*** Begin section ***

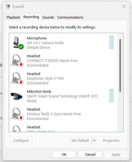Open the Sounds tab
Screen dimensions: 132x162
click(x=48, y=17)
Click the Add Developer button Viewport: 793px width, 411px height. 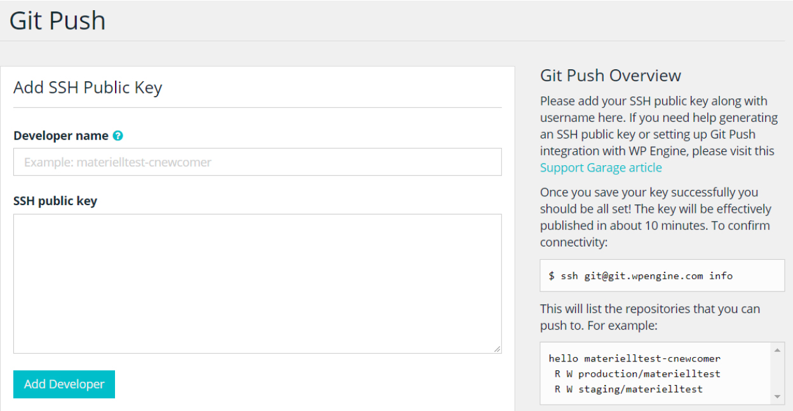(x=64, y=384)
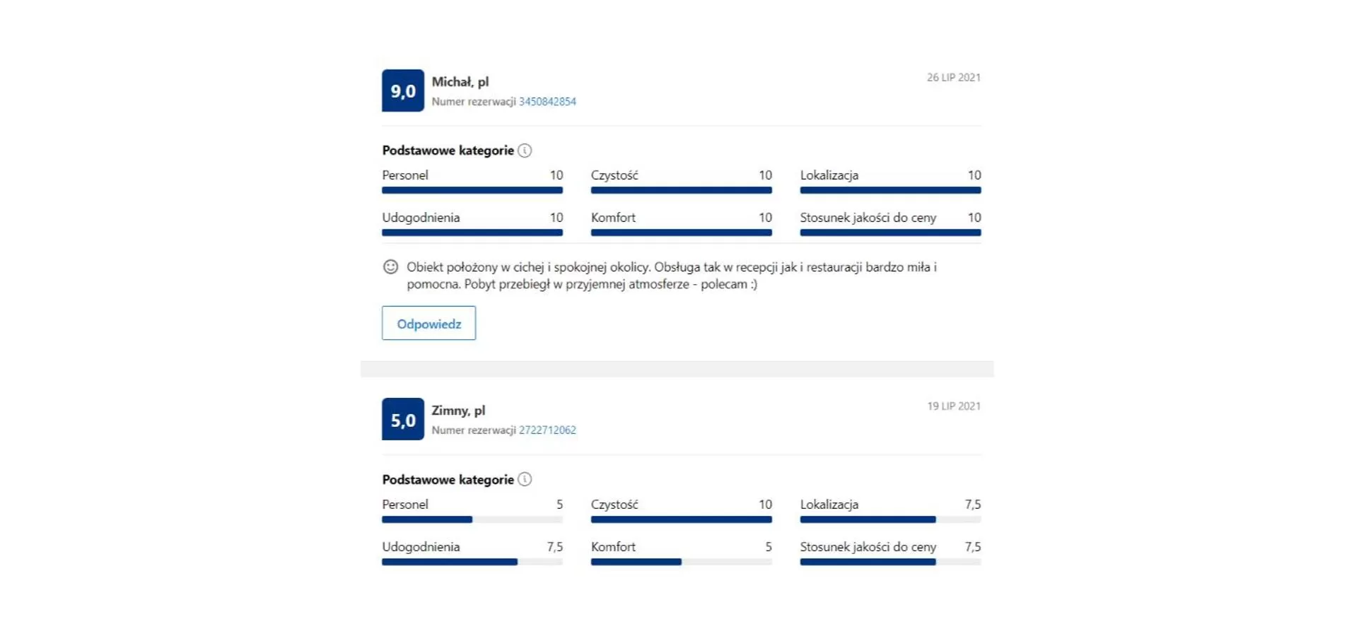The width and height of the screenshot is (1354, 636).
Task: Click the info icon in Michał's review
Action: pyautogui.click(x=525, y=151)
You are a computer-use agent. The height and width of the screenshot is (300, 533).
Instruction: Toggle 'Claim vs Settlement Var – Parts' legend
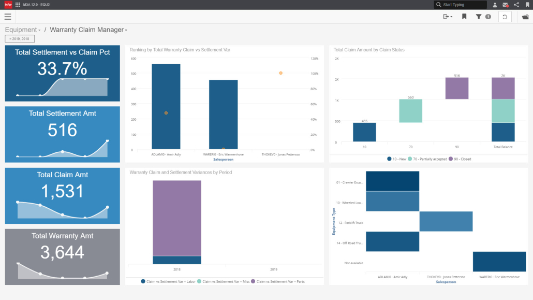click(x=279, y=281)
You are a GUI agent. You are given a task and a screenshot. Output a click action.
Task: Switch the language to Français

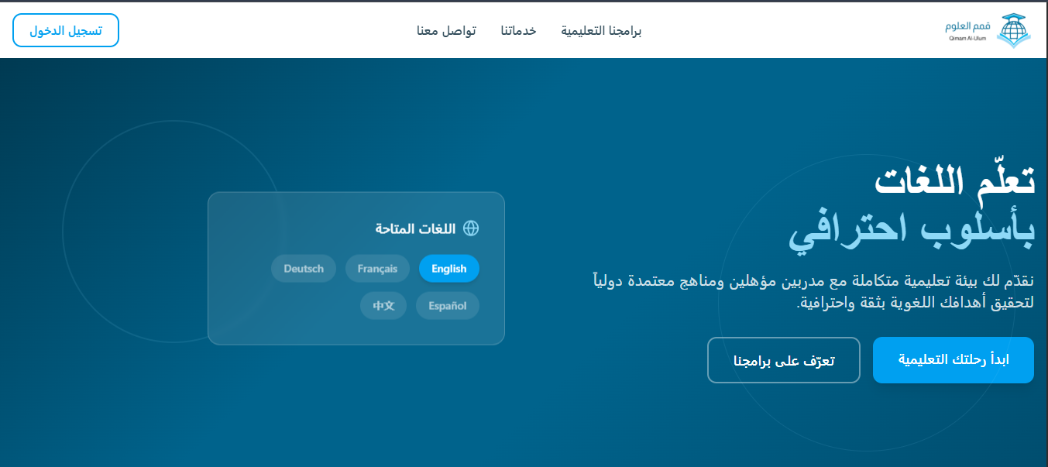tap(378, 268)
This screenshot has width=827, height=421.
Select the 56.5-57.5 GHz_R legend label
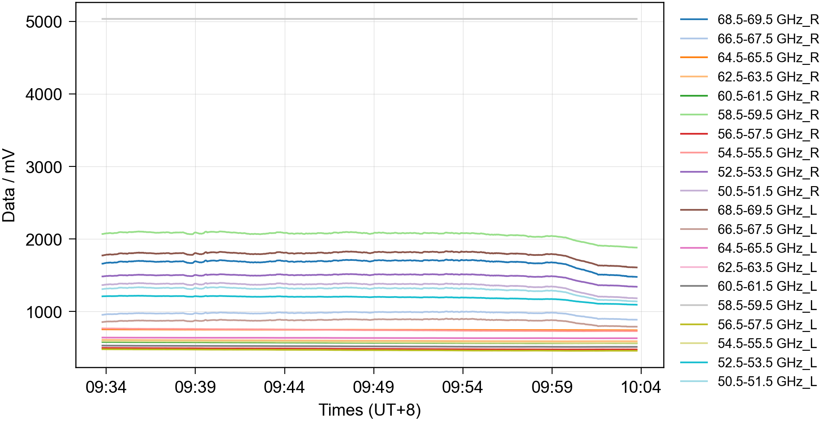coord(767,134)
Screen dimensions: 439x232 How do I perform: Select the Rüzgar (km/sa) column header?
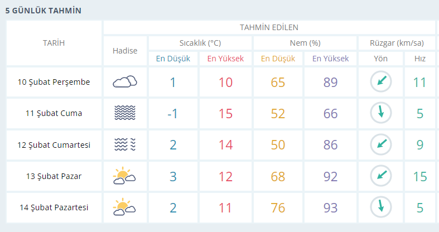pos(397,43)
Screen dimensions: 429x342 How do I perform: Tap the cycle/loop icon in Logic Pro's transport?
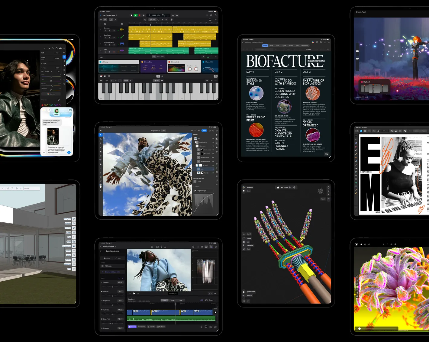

*** End section ***

▶ [TASK DETAILS] Lines in the data above may contain the word "agent"; count them and give only the number.

▶ [SOLUTION BELOW] 2